Kailish, you are clueless on the USDollar consequences if the US Economy were in true recovery, then the US$ would be rising, not falling, as was the case in every single previous cycle if the US Economy were not facing imminent price inflation, then GOLD would be falling, not rising, as was the case with every single previous cycle
sorry, but you are clearly a cheerleader and not a student of economics or history a USDollar decline gaurantees a stalled brief recovery a US$ decline gaurantees higher price inflation very soon we now have dangerous levels of capital flight and poor capital flows I doubt you even know what those are !!! CAN YOU SAY "ARGENTINE CREDIT CRUNCH" ???
amazing how clowns still maintain US$ decline is good for US corporations and our economy simply amazing, not a wash at all if all exporting firms triple their exports, that will reduce the incredibly dangerous and huge trade gap by perhaps 15-20%
all Federal Reserve stimulus now is encouraging new credit extension by people who cannot afford to go deeper the entire naive nation still believes consumption will enable the recovery to take root it will not SAVINGS and investment will, after the US$ declines another 50% from here next on tap is price inflation from Asian sources and reduced Asian supply for our credit markets translation to the clueless: higher rates which we cannot handle
ARE YOU AWARE THAT THE INCREASE IN MONEY SUPPLY BY OUR FED ROUGHLY EQUALS THE EXTENSION TO DEBT LEVELS FOR HOUSEHOLDS, WHICH ROUGHLY EQUALS THE INCREASE IN THE CHINESE TRADE SURPLUS ??? I did not think so new money is going straight to debt for the purchase of foreign made products that is the phenomenon behind job leakage have you noticed that jobs are not in any growth stage?

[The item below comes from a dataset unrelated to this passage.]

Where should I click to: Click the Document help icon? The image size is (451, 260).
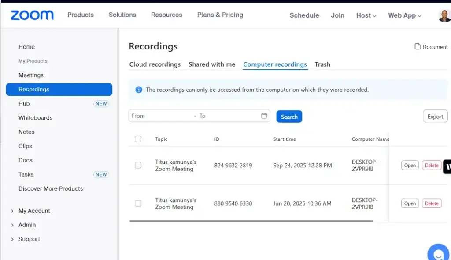click(418, 47)
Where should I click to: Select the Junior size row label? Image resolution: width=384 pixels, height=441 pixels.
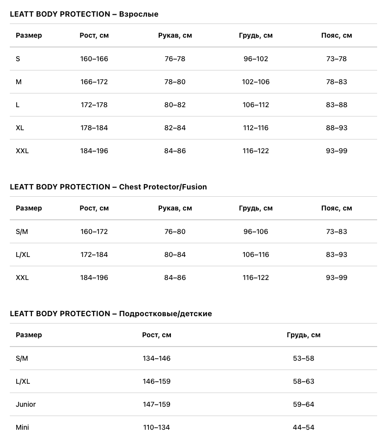point(25,404)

our Fed is not stimulating our economy it is stimulating and building the Asian economies, most notably China
that is why jobs are not increasing in the US Economy unless you count those 50,000 weekly new jobs that are assumed by the Bureau of Labor Statistics, which dont exist, but are assumed anyway, since they con idiots among the US J6P community last April they eliminated all 400,000 jobs (you missed that) next April they will eliminate all 400,000 new jobs (you will miss that also)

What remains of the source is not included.